*LIST OF TASKS*
1/ In the account of Ugep's origins below, who pushed the stone down the hill at the Akpa warriors?
2/ Sum up the account of Ugep's origins below in two sentences.
3/ From the account of Ugep's origins below, pull out everything from "The reason why" down to "of the tribe.", word for word.

** START OF EXCERPTED TEXT **

Ugep originated from a place or village called “Akpa” in the Eastern Ejagham race in the Central senatorial district of Cross River State, Nigeria.

The reason why the people of Ugep left Akpa was due to a religious clash between the two paternal families that makes up Akpa in the ritual rites performance in the death of a person from either of the tribe.

However, failure of the Ugep people to do the ritual performance for the deceased person is what led to “The Great Trek” where the people of Akpa pursued the people of Ugep out of the village, a man called Edem Omilakpa who was tired and weak with his pregnant wife, pushed a stone from the apex of a hill down to the Apka warriors and the stone killed all the warriors and landed at the feet of the King of Akpa that ends the war between Akpa and the people of Ugep, but the great trek continues. The stone is referred to as: “Ancient wonder and saviour stone ”

** END OF EXCERPTED TEXT **
** START OF EXCERPTED RECORDS **

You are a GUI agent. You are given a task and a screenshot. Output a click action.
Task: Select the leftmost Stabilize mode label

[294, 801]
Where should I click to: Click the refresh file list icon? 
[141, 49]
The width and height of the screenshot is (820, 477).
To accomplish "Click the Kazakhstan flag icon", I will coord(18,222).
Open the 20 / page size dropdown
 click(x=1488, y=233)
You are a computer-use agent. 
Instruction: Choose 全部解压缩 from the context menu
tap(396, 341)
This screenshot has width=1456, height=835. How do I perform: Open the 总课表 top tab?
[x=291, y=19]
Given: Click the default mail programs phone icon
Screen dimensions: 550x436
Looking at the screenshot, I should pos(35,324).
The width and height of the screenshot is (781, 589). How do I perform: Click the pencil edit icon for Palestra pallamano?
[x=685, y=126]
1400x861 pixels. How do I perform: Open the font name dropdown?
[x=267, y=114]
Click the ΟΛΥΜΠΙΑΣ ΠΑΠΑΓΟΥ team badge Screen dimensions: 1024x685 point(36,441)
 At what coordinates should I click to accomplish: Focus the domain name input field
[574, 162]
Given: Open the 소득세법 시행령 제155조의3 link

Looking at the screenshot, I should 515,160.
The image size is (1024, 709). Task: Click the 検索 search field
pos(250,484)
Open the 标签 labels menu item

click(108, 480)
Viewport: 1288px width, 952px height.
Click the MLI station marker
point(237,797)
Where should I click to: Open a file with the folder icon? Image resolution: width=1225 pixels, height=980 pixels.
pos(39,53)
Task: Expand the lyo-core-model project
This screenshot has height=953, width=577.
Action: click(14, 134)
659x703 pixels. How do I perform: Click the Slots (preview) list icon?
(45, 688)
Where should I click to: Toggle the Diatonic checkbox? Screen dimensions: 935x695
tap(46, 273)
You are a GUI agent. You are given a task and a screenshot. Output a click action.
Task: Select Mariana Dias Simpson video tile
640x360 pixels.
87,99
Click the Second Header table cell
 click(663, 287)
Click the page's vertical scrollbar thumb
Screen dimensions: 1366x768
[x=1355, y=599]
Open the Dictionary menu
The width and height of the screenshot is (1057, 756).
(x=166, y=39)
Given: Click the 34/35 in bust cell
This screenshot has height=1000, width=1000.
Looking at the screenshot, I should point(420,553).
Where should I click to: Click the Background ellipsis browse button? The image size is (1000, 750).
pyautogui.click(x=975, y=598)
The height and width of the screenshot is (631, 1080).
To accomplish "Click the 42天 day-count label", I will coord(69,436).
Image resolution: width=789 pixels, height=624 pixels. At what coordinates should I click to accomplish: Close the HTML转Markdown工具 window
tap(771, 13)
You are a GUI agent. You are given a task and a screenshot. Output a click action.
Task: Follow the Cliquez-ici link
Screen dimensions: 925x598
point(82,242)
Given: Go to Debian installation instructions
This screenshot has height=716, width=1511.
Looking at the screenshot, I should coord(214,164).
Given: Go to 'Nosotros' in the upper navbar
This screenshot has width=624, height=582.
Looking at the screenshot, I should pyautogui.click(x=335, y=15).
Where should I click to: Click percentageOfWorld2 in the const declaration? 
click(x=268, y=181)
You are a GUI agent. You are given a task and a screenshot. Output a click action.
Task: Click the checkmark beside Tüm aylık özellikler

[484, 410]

** END OF EXCERPTED RECORDS **

*RESULTS IN ORDER*
1/ A man called Edem Omilakpa.

2/ The Ugep people came from Akpa, a village in Cross River State, Nigeria, and left after a religious clash between its two paternal families over the ritual rites performed when someone died. When the Ugep people failed to perform a ritual for a deceased person, Akpa chased them out in what is called "The Great Trek," and the war ended when Edem Omilakpa pushed a stone down a hill that killed the warriors and landed at the feet of the King of Akpa.

3/
The reason why the people of Ugep left Akpa was due to a religious clash between the two paternal families that makes up Akpa in the ritual rites performance in the death of a person from either of the tribe.